Another high-fiber item that may be included in a balanced PCOS diet is sweet potatoes. Fiber, a complex carbohydrate, aids in lowering blood sugar levels and slowing down digestion. Because sweet potatoes have a lower glycemic index than white potatoes, eating them shouldn’t cause your blood sugar to rise as rapidly as eating ordinary potatoes would. For this reason, PCOS sufferers are sometimes advised to choose sweet potatoes over white potatoes. It is crucial for those who already have diabetes as well as those who are at risk of getting it, especially those who have PCOS.
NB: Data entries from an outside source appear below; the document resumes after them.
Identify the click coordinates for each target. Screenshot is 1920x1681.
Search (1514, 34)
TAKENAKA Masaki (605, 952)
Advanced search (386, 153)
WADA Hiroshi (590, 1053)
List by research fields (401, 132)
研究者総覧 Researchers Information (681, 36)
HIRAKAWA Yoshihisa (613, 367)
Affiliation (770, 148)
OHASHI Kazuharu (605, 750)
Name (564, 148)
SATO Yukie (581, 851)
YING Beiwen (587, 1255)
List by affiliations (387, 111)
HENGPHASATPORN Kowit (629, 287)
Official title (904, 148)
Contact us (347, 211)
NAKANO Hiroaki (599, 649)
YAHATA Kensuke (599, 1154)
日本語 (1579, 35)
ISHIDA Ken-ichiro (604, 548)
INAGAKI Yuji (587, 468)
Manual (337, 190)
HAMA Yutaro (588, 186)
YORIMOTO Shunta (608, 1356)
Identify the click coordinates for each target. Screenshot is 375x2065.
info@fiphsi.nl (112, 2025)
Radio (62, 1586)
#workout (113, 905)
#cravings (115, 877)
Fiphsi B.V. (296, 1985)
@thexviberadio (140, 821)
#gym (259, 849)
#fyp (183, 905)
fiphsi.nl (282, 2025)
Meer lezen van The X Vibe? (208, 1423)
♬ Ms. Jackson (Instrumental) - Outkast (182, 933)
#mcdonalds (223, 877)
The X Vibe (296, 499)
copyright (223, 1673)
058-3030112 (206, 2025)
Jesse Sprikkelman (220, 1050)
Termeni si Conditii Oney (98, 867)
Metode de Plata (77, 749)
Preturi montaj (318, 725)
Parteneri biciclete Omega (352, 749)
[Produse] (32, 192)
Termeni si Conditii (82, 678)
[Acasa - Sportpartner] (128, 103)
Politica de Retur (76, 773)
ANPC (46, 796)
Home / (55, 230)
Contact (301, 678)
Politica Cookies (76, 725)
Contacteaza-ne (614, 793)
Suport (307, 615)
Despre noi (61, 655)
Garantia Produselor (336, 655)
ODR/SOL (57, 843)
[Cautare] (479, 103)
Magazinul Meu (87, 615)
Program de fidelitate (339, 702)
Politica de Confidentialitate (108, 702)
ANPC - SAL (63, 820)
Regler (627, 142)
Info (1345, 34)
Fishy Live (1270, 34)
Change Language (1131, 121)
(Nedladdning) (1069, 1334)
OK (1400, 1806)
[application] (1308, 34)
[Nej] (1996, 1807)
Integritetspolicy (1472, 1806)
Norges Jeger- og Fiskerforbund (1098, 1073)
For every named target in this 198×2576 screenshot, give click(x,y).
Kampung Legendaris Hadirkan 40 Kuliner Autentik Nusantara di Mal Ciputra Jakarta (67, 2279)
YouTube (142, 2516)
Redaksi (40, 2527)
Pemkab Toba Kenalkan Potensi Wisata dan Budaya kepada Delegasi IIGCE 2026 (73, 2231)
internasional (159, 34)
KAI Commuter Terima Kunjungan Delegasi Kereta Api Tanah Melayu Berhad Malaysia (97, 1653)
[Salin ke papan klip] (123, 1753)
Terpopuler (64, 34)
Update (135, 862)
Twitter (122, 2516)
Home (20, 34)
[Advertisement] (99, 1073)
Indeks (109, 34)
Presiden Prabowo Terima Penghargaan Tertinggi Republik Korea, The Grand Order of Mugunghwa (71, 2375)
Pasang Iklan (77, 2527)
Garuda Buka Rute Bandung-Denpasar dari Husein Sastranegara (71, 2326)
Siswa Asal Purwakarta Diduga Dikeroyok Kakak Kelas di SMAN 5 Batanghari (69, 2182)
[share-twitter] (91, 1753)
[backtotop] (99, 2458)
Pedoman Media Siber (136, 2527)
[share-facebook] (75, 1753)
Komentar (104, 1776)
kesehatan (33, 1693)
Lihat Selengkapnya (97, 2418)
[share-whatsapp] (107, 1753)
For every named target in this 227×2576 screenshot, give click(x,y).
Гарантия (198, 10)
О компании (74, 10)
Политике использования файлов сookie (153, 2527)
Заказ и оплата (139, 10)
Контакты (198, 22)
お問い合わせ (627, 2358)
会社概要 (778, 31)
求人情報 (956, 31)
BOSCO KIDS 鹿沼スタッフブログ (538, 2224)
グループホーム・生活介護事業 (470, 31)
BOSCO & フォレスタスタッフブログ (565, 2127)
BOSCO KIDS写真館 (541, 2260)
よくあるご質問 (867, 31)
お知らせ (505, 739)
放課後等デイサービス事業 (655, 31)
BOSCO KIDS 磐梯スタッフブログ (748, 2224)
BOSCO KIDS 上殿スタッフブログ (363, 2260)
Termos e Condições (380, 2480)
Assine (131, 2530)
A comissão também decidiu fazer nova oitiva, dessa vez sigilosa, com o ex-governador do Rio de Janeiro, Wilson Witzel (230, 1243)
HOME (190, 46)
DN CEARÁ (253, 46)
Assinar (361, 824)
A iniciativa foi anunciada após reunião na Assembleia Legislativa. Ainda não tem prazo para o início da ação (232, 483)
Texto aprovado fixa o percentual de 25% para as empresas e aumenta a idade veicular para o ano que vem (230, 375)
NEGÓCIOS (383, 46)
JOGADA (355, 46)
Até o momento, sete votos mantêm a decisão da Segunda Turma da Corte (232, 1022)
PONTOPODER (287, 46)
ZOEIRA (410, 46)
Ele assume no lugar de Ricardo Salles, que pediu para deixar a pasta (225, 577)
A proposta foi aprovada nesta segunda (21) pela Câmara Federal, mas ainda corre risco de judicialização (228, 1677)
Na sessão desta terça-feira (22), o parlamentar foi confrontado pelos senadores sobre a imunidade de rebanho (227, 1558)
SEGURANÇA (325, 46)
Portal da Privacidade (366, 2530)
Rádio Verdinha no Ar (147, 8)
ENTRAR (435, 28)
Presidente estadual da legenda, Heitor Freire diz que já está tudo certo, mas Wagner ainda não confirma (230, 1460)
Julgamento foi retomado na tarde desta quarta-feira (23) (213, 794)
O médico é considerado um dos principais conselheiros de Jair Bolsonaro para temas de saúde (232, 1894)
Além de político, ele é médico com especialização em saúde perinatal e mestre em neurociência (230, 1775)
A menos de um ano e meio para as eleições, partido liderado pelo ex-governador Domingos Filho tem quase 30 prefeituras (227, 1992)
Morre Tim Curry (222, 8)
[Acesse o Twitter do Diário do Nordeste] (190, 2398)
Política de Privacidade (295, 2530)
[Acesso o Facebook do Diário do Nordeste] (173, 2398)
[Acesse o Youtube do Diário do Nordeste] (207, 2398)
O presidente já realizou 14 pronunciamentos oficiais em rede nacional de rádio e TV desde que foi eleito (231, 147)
Tomatoes are another item that is good for PCOS since they are loaded with the antioxidant lycopene. Lycopene helps the body fend off free radicals that damage cells, which is how it decreases inflammation when combined with vitamin C, which is also present in tomatoes. People with PCOS often have chronic low-grade inflammation, which may result in heart disease and high blood pressure. For this reason, it’s advisable for them to eat foods strong in antioxidants, such as tomatoes.

Verdant tea

For thousands of years, people have benefited from tea’s properties all over the globe, but individuals who have PCOS seem to gain most from it. To start with, polyphenols, a class of antioxidants found in high concentration in green tea and other caffeinated teas, help lessen the harmful effects of free radicals and fight inflammation. Green tea has also been shown in clinical studies to assist PCOS-afflicted women in losing weight, lowering their BMIs, and reducing insulin resistance.